### YOUR OBJECTIVE
Reproduce verbatim the lines of the material below, starting at the line with "Task: Click the window switch/export icon" and ending at the line with "Click the 2017-10-23", both inclusive; skip the rest.

======

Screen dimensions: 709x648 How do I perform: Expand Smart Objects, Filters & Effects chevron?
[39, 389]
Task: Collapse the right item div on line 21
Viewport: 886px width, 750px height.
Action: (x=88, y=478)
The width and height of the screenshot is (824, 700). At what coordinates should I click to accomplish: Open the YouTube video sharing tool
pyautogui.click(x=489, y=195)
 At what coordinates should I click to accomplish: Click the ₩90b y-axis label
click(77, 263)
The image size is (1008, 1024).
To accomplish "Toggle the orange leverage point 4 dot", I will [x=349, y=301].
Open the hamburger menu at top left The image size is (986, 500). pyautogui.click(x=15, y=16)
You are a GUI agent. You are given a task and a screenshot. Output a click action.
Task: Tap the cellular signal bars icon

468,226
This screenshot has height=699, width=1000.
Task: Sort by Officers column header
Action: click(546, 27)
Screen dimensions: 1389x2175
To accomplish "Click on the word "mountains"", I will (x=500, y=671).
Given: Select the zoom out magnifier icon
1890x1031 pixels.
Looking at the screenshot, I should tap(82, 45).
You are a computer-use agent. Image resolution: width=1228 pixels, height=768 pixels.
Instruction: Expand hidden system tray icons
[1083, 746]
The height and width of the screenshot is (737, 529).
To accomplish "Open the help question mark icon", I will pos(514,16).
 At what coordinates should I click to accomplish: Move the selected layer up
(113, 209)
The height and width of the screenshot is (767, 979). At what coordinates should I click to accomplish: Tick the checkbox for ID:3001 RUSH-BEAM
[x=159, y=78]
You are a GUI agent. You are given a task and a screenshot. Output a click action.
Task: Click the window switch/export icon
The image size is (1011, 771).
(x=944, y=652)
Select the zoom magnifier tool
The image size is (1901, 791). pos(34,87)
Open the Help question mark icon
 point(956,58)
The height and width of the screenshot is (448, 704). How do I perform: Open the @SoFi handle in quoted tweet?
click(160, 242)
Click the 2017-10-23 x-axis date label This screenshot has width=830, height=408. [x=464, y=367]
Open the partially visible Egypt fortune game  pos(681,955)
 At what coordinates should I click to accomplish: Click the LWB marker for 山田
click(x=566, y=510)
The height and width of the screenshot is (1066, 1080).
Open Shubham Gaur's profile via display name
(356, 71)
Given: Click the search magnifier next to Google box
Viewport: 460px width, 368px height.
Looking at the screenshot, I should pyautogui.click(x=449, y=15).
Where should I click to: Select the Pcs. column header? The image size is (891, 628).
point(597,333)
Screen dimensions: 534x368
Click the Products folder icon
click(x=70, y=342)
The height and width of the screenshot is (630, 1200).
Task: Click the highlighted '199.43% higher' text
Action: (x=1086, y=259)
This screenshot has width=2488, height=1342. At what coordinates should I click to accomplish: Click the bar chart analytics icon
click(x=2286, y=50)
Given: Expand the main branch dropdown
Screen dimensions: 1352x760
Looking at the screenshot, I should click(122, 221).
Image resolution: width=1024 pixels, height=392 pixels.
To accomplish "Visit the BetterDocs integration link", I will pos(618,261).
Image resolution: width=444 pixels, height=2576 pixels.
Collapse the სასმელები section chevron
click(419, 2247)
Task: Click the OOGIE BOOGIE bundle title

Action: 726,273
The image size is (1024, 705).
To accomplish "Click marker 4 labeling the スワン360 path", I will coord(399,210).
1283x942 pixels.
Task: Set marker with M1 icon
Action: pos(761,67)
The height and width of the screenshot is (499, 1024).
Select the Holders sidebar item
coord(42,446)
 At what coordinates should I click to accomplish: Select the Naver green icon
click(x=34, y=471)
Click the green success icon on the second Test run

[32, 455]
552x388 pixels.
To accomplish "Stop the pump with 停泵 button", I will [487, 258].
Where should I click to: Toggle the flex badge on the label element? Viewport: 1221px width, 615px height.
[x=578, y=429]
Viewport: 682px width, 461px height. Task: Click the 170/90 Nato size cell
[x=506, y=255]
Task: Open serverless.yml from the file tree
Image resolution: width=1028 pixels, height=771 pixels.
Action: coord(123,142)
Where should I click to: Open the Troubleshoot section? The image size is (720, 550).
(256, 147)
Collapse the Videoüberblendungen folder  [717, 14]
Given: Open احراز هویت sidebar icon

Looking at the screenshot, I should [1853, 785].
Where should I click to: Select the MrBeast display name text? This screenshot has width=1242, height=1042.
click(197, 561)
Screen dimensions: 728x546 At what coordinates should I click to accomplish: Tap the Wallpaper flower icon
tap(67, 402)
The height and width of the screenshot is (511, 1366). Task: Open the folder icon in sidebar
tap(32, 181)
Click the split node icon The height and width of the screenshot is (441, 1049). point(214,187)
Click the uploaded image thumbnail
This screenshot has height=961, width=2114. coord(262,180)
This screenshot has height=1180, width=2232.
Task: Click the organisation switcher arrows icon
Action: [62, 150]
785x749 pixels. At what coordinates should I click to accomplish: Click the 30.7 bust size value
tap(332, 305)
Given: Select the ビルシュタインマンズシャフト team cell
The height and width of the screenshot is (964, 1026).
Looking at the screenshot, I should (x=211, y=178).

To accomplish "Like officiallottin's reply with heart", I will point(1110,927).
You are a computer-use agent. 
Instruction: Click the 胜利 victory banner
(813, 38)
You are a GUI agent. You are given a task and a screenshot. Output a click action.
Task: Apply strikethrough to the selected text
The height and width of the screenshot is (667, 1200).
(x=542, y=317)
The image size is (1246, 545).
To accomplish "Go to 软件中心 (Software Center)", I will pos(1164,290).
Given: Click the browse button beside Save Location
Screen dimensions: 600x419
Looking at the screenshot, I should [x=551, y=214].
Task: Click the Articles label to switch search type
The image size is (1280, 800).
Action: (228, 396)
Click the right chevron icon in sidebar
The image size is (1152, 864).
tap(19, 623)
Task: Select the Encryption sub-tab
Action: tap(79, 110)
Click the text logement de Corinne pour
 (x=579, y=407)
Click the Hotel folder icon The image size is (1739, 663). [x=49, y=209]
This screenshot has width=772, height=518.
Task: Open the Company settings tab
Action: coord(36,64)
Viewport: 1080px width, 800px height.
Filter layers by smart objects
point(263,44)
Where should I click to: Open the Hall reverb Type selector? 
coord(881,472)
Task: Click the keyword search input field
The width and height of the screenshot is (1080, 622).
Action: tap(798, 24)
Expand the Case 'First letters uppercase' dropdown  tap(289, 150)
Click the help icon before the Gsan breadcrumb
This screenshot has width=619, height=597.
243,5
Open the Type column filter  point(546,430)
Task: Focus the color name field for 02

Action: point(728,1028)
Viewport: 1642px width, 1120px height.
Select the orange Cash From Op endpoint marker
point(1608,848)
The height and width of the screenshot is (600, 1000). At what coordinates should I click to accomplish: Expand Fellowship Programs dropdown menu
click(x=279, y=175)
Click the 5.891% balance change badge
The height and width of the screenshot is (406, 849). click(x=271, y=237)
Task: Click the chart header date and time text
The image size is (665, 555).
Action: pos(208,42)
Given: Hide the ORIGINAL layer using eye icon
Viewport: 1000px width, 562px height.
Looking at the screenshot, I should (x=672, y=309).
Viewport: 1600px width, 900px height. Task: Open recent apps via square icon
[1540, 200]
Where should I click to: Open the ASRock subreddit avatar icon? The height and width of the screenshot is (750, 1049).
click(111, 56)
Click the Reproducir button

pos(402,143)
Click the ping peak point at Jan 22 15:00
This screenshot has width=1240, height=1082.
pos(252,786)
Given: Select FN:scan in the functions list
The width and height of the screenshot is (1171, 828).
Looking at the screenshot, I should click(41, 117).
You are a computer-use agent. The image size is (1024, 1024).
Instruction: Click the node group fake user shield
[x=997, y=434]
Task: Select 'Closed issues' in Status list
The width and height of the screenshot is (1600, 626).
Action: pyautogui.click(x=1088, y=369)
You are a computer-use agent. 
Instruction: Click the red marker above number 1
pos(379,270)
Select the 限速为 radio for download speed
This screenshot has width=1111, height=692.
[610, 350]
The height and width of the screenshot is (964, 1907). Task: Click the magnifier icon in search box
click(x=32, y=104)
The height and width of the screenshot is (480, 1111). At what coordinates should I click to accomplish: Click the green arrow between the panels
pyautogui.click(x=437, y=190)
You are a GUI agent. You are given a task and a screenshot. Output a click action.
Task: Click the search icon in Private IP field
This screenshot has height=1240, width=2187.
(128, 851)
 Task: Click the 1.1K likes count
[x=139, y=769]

======

### TASK ANSWER
Task: Click the window switch/export icon
The image size is (1011, 771).
(x=944, y=652)
Select the zoom magnifier tool
The image size is (1901, 791). pos(34,87)
Open the Help question mark icon
 point(956,58)
The height and width of the screenshot is (448, 704). How do I perform: Open the @SoFi handle in quoted tweet?
click(160, 242)
Click the 2017-10-23 x-axis date label This screenshot has width=830, height=408. [x=464, y=367]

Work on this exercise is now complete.